Des « postures » qui « valorisent » les positions plus raisonnables
Pour un observateur, ces positionnements sont « extrémistes et pas réalistes » sur le nucléaire et les ENR. « On s’éloigne du bon sens, du pragmatisme. » Un député de la majorité va plus loin : « Leurs positions correspondent à une forme de climatoscepticisme. Ils alimentent beaucoup les positions d’extrême droite qui peuvent s’appuyer sur leurs travaux. »
Selon l’un de ses anciens collègues à l’Assemblée, « ces gens ont vécu une époque où le plan Messmer s’est géré par un coup de téléphone, avec des commandes de X réacteurs par an. C’est la politique à la papa d’il y a quarante ans, ça ne fonctionne plus comme ça ».
Une autre personne estime quant à elle que « les options du Cérémé avec beaucoup de nucléaire sont une réponse au scénario de Négawatt ». Selon ce professionnel de la filière électrique, les travaux du think tank de Xavier Moreno, et ceux de l’institut Négawatt qui a publié en octobre 2021 son scénario de transition énergétique pour la France, qui vise à atteindre la neutralité carbone à horizon 2050, partagent le même « niveau d’impossibilité », même s'il estime qu'« à la manière de Greenpeace, ils contribuent à faire bouger les choses ».

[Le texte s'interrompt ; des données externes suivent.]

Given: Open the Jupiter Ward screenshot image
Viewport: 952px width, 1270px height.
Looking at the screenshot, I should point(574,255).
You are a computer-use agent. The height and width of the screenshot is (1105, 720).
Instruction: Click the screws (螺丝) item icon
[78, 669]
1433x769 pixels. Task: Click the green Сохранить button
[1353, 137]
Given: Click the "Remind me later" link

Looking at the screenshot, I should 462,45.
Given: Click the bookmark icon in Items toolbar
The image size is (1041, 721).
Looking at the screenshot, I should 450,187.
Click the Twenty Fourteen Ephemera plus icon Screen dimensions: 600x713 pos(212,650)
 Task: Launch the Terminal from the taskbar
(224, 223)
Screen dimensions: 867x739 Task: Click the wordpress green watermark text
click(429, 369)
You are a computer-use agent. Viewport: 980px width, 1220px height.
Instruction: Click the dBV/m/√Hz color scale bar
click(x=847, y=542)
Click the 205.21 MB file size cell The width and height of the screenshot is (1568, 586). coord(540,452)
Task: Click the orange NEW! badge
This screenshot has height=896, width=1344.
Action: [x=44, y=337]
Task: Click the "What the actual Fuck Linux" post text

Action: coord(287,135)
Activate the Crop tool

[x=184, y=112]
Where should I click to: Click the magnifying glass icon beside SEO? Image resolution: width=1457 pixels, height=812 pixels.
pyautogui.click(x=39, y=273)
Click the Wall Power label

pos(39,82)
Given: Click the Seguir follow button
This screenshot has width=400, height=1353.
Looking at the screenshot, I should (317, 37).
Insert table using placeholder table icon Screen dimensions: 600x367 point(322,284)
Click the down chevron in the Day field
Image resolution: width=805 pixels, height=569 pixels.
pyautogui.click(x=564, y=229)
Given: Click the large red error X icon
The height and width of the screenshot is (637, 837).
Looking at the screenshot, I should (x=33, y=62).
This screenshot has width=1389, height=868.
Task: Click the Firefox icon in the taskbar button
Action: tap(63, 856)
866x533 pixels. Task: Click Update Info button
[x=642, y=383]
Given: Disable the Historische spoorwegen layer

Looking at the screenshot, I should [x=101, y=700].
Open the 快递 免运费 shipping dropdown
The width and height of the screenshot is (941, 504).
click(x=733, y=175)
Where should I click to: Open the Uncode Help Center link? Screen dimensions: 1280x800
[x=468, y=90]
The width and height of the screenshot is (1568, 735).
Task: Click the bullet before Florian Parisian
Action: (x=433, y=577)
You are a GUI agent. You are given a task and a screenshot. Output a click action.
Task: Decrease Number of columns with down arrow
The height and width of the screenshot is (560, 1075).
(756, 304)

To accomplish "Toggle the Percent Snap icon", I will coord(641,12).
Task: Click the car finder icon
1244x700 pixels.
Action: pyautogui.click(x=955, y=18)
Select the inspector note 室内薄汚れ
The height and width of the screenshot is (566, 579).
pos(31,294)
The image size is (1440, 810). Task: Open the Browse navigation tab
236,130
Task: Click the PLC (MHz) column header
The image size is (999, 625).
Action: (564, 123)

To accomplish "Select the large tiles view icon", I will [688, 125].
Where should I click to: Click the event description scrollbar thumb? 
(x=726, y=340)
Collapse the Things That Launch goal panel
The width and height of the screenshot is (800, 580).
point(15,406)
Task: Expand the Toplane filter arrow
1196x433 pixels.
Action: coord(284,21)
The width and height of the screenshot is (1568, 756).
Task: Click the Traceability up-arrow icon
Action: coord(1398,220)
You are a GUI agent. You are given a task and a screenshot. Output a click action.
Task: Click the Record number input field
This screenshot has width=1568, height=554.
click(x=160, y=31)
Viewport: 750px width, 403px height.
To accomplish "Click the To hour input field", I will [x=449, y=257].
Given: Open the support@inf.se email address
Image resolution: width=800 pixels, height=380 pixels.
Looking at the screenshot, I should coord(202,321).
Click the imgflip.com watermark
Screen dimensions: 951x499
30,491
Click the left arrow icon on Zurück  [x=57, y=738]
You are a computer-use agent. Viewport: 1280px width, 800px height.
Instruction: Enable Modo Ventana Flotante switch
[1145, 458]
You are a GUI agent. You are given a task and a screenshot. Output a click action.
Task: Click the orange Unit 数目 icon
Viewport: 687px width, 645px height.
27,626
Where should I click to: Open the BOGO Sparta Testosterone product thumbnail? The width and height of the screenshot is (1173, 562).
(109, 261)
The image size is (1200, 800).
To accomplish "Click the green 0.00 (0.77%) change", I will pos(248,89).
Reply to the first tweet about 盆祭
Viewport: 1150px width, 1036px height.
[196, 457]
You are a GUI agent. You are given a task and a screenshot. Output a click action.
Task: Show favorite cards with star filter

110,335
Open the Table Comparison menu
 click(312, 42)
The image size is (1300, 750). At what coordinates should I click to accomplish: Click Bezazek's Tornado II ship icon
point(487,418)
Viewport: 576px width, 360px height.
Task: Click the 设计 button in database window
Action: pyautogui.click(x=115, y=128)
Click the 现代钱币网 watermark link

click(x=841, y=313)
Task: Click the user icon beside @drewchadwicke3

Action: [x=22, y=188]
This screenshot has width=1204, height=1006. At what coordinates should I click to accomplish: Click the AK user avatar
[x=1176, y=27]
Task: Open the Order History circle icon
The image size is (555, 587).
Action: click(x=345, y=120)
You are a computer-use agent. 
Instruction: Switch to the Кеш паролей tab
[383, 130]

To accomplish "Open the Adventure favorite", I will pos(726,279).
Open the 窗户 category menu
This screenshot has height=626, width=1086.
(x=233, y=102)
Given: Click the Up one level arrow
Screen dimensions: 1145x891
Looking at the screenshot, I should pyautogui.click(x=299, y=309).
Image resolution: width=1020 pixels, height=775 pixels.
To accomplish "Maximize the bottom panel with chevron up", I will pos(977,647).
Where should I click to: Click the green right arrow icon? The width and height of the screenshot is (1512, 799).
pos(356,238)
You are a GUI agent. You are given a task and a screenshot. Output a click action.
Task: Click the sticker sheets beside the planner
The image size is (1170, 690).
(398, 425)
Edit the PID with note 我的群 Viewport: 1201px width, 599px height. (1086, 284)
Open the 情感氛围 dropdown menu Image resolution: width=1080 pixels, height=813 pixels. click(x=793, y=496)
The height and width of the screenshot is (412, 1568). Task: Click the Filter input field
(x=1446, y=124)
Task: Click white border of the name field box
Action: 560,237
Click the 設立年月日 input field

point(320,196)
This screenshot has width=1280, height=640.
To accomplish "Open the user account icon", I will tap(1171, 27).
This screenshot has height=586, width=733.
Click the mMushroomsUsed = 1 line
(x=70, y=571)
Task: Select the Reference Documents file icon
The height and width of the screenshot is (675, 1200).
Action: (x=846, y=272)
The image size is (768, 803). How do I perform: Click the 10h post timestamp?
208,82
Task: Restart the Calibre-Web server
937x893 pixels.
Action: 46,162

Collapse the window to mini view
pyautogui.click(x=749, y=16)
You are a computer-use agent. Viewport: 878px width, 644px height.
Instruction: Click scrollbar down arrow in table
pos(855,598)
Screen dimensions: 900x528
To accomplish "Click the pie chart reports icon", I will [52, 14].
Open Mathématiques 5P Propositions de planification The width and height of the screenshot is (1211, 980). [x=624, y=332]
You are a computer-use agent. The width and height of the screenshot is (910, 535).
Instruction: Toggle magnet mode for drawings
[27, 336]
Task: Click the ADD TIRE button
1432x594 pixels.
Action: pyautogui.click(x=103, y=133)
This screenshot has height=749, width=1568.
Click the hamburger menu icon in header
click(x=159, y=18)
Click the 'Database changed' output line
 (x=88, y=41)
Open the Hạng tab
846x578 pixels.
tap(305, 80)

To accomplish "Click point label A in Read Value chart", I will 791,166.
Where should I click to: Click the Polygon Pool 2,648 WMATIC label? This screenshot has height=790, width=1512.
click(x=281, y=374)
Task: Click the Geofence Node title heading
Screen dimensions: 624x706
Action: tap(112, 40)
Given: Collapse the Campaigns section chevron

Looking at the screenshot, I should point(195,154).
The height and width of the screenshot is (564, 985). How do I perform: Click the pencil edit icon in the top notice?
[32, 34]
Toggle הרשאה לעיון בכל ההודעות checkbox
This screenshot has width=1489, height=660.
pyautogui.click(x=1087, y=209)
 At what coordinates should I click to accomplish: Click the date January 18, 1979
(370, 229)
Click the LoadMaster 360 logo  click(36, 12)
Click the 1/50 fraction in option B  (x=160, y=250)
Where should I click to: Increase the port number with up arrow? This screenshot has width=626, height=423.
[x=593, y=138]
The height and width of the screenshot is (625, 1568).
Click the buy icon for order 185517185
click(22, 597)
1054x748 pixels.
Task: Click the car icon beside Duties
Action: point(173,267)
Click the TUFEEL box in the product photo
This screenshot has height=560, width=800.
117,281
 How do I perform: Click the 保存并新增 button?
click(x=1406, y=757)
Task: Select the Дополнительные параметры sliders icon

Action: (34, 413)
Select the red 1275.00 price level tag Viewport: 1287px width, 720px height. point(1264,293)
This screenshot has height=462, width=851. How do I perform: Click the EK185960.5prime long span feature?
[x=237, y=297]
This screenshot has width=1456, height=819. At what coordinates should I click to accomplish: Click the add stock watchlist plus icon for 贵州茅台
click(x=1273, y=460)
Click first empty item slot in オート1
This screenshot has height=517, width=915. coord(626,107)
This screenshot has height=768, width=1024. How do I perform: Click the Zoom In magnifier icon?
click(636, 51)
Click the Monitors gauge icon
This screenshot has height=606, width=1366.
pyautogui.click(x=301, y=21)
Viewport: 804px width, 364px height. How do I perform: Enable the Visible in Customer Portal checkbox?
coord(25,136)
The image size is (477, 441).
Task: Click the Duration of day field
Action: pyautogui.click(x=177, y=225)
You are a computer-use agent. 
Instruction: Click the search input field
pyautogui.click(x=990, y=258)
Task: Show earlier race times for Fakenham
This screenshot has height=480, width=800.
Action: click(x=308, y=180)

Pour un autre participant à la concertation de RTE, ce type de « postures » a permis de « valoriser » les positions « plus raisonnables » sur l’atome dans le cadre de cette concertation.
« Ils ont participé du bruit de fond, qui a permis de rendre la relance du nucléaire, annoncée par Emmanuel Macron à Belfort en février, plus compatible avec le discours ambiant. Le sujet est rentré dans le paysage », synthétise un ancien parlementaire interrogé par Contexte (relire notre article).
Le Cérémé, quant à lui, se pense un peu plus important qu’un simple « bruit de fond ». Xavier Moreno, qui n’hésite pas à mettre à profit son carnet d’adresses fourni, affirme par exemple avoir été reçu à l’Élysée.
« J’avais l’impression que la pièce était sur la tranche, et qu’il suffisait de souffler dessus pour la faire tomber du bon côté », précise celui qui s’interroge néanmoins, en toute modestie, sur le poids réel du Cérémé.